Gradient-free training of a neural network

Backpropagation needs a differentiable loss. When the thing you actually care about is not differentiable — classification accuracy, a hard threshold, a simulator's output, a discrete reward — PSO optimizes it directly. This tutorial trains a small PyTorch network by optimizing its weights with turboswarm, using accuracy (a step function, no gradient) as the objective.

pip install torch        # example only; turboswarm has no torch dependency

The setup

A toy XOR-like problem (the two classes are separated by x0 * x1 > 0), which a linear model cannot solve — it needs the hidden layer's nonlinearity.

import numpy as np
import torch
import torch.nn as nn
import turboswarm as pso

rng = np.random.RandomState(0)
X = rng.uniform(-2, 2, size=(200, 2)).astype(np.float32)
y = (X[:, 0] * X[:, 1] > 0).astype(np.int64)        # XOR-like
Xt, yt = torch.from_numpy(X), torch.from_numpy(y)

torch.manual_seed(0)
model = nn.Sequential(nn.Linear(2, 8), nn.Tanh(), nn.Linear(8, 2))
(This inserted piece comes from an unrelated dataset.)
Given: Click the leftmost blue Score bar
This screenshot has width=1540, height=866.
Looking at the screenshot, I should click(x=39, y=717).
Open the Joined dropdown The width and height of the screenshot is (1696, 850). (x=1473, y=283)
Flatten the weights into a search vector

PSO searches a flat Vec<f64>, so we map between the swarm's position vector and the model's parameter tensors. The model here has 42 parameters.
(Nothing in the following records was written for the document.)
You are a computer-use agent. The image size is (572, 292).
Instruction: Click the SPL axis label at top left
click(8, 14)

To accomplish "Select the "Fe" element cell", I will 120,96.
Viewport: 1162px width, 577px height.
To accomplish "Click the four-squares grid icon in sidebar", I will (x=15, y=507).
shapes = [p.shape for p in model.parameters()]
sizes  = [p.numel() for p in model.parameters()]
n_params = sum(sizes)        # 42

def set_params(vec):
    i = 0
    with torch.no_grad():
        for p, shape, size in zip(model.parameters(), shapes, sizes):
            p.copy_(torch.tensor(vec[i:i + size], dtype=torch.float32).view(shape))
            i += size

Optimize a non-differentiable objective

The objective sets the weights, runs a forward pass, and returns negative accuracy (PSO minimizes). There is no gradient anywhere — argmax and the equality count are not differentiable, which is exactly the point.

def neg_accuracy(vec):
    set_params(vec)
    with torch.no_grad():
        pred = model(Xt).argmax(dim=1)
        return -(pred == yt).float().mean().item()

result = pso.minimize(
    neg_accuracy,
    bounds=[(-3, 3)] * n_params,
    n_particles=60, max_iter=200, seed=0,
)

print(f"{-result.best_value:.3f}")     # 1.000  — perfect accuracy
set_params(result.best_position)        # load the best weights back into the model

The swarm finds weights that classify the XOR-like data perfectly (accuracy 1.000), without ever computing a gradient.

When this is useful

This is not a replacement for SGD on large differentiable models — gradients are far more efficient there. PSO earns its place when the objective is not differentiable or not available in closed form:

  • optimizing a discrete metric directly (accuracy, F1, a business KPI),
  • tuning non-differentiable components (thresholds, routing, architecture choices) of a pipeline,
  • black-box settings where you only observe the output (simulators, RL returns).

The same pattern works with any framework (TensorFlow, JAX, NumPy) — only the forward pass inside the objective changes. For tuning hyperparameters rather than weights, use PSOSearchCV instead.